Seconds, milliseconds, and timezones

The epoch count is timezone-independent: a given epoch number refers to the exact same instant everywhere on Earth. The differences appear only when that instant is formatted as a date. The same value renders as one wall-clock time in London and another in New York, which is why this tool shows UTC alongside your local result.

Granularity is the other common pitfall. Unix tools and many databases store epoch values in whole seconds, while JavaScript and many web APIs use milliseconds. Mixing the two produces dates that are wildly wrong, usually off by a factor of roughly a thousand. Checking the digit count before converting avoids this.

UnitTypical digitsExample
Seconds101700000000
Milliseconds131700000000000

FAQ

Why are timestamps stored as numbers instead of dates?

A single integer is compact, sorts correctly, and is free of formatting, language, and timezone ambiguity.

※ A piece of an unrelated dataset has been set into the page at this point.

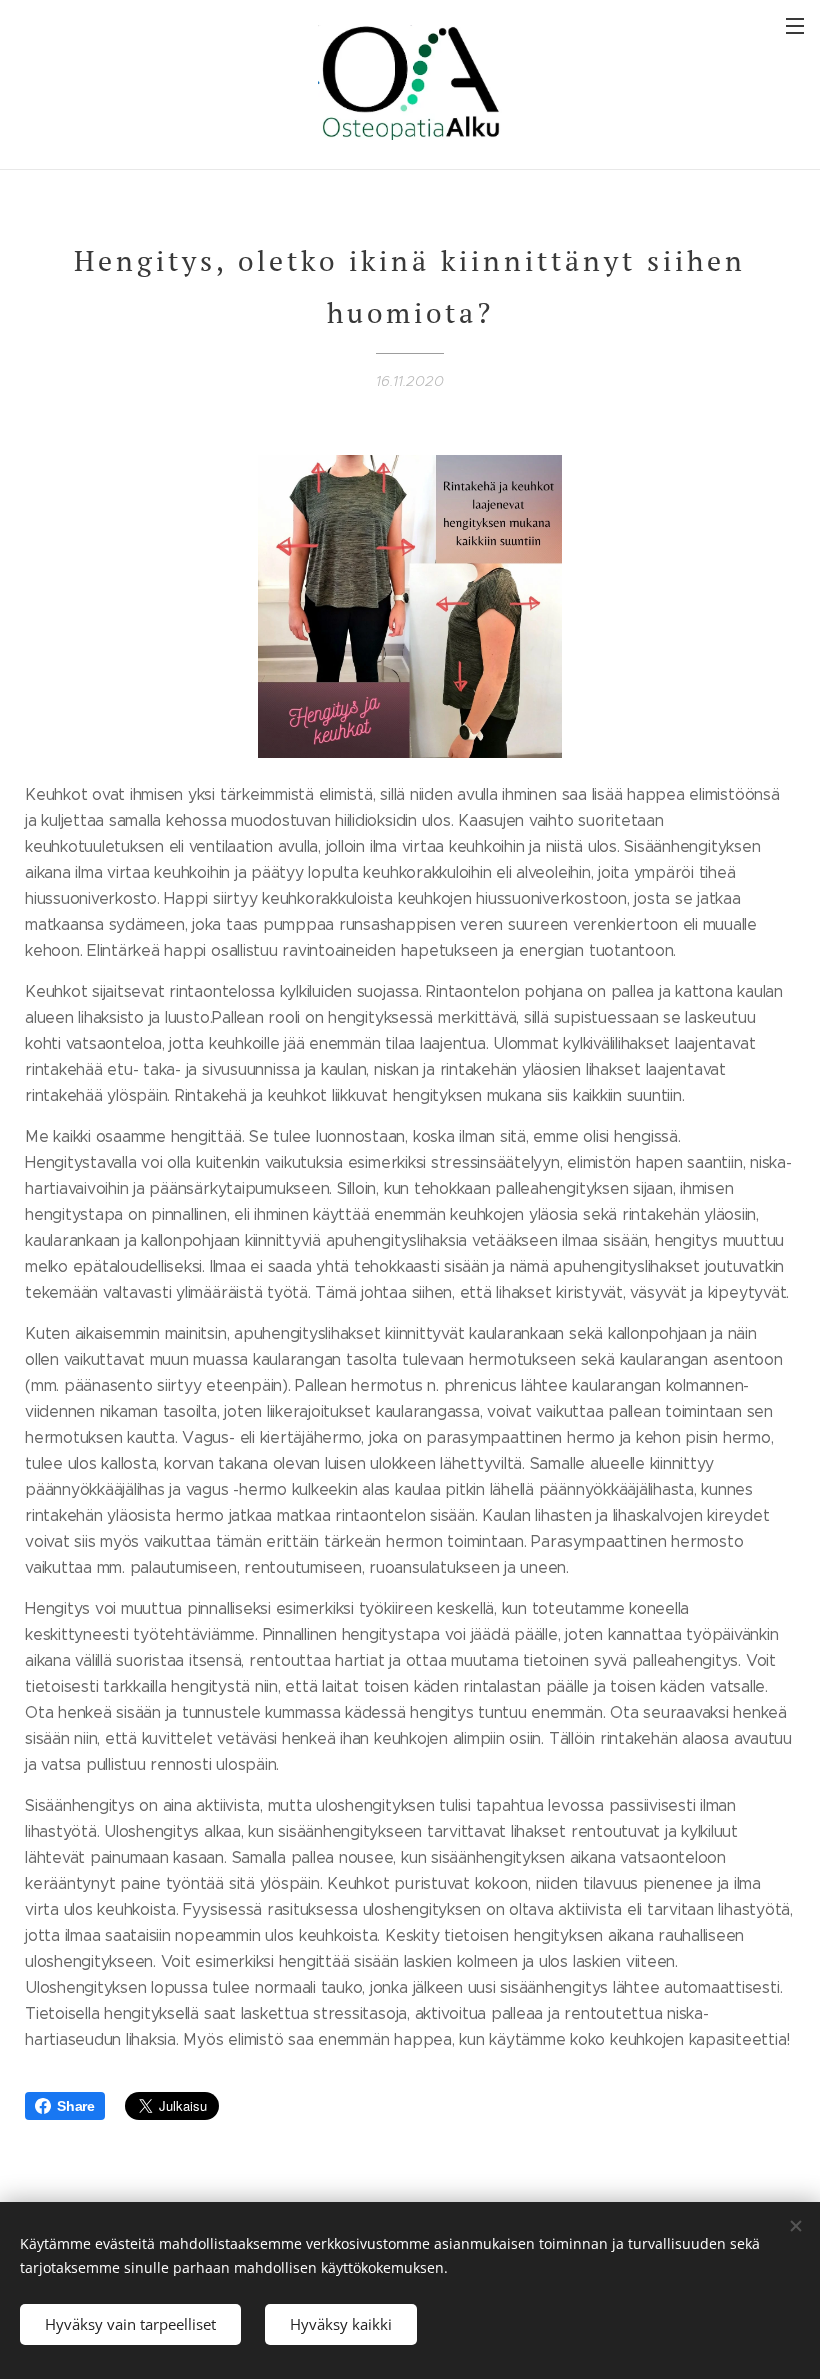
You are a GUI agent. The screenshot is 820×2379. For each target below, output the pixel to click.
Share (76, 2106)
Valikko (795, 25)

Storing one universal number and formatting it for display only when needed keeps systems consistent across servers and regions.

What does the epoch starting in 1970 mean?

1 January 1970 UTC is the agreed zero point for Unix time. Values before that date are represented as negative numbers, and values after it as positive numbers counting upward.

Should I use seconds or milliseconds?

It depends on the system you are feeding. Traditional Unix utilities and SQL databases expect seconds, while browser JavaScript and many modern APIs expect milliseconds. Match whatever the receiving system documents.

Is the result affected by daylight saving time?

The epoch number itself is not, but its local rendering is. When a date is shown in your local timezone, daylight saving rules are applied so the displayed clock time reflects the offset in force on that date.